What is being asked: Set the listing down unchanged, minus every embedded image.

Provided data:

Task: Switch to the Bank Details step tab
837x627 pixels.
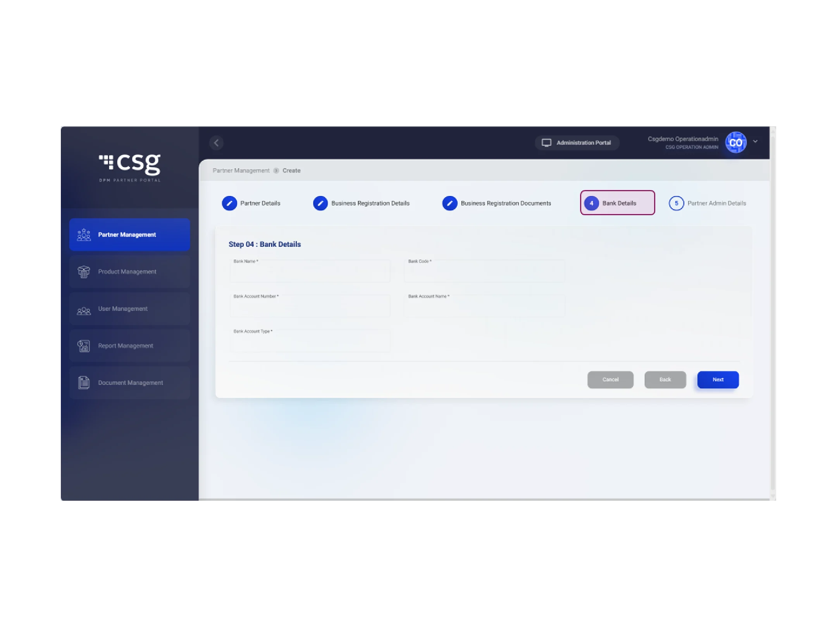Action: [617, 203]
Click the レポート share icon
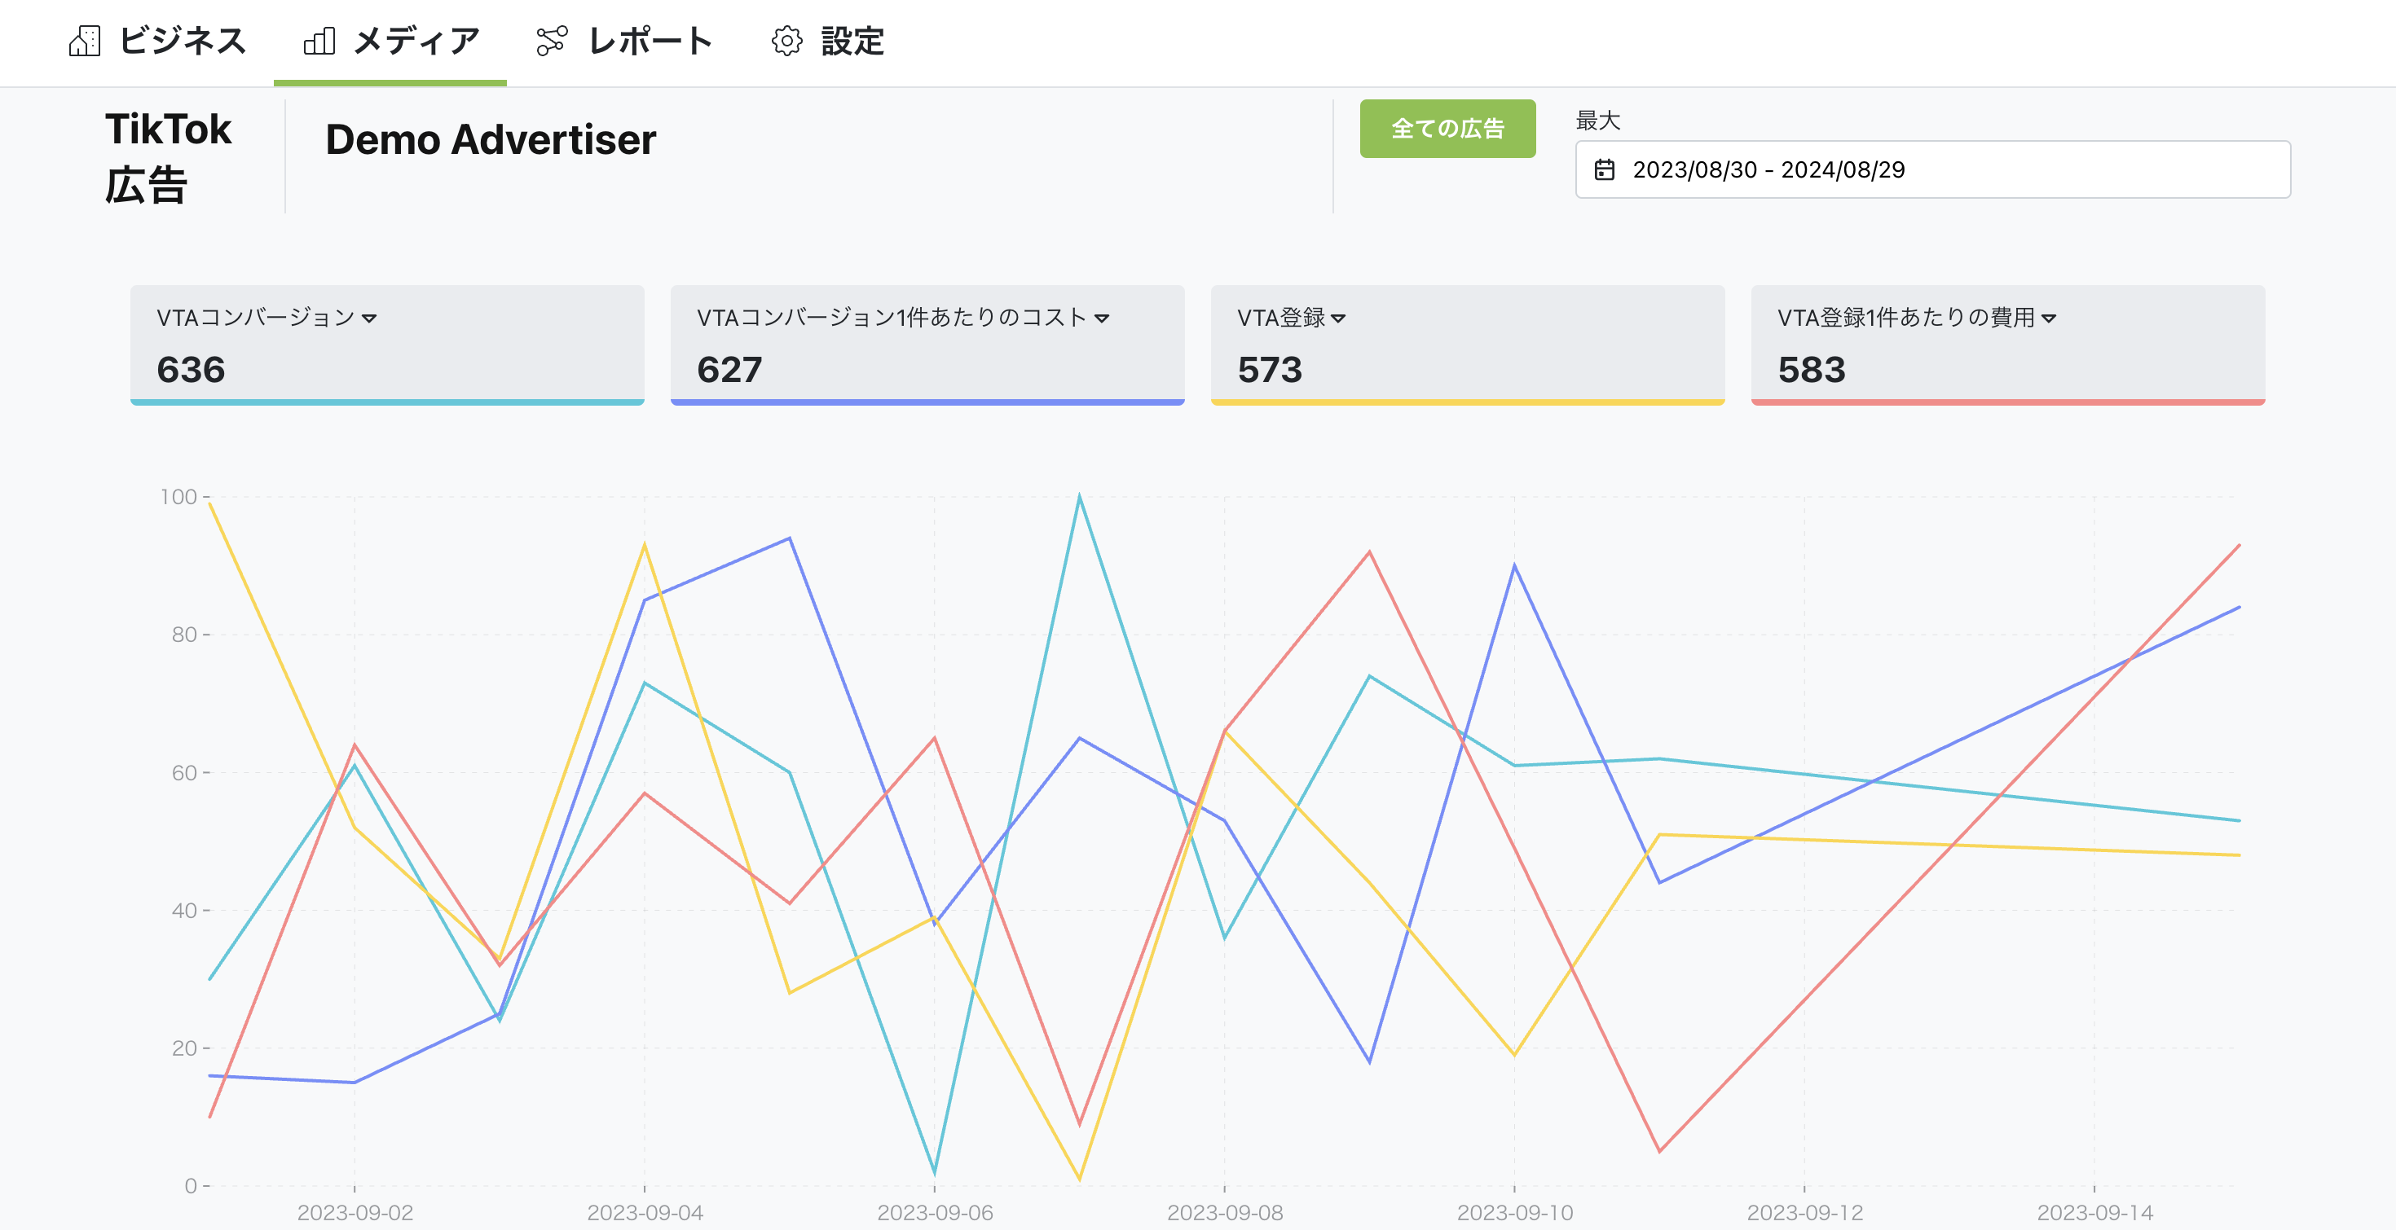Image resolution: width=2396 pixels, height=1230 pixels. (552, 41)
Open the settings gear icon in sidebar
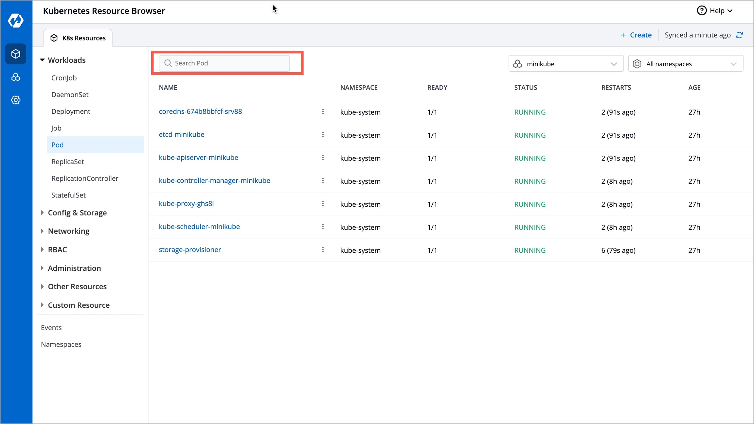 (x=16, y=100)
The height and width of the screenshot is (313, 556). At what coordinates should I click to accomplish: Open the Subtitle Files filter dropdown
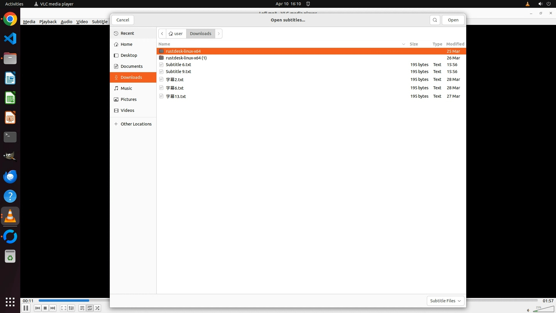pyautogui.click(x=445, y=301)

Result for this exercise:
Task: Switch to the Bank Details step tab
837x627 pixels.
Action: [617, 203]
Click the レポート share icon
Image resolution: width=2396 pixels, height=1230 pixels. (552, 41)
Open the settings gear icon in sidebar
 (x=16, y=100)
The height and width of the screenshot is (313, 556). At what coordinates should I click to accomplish: Open the Subtitle Files filter dropdown
pyautogui.click(x=445, y=301)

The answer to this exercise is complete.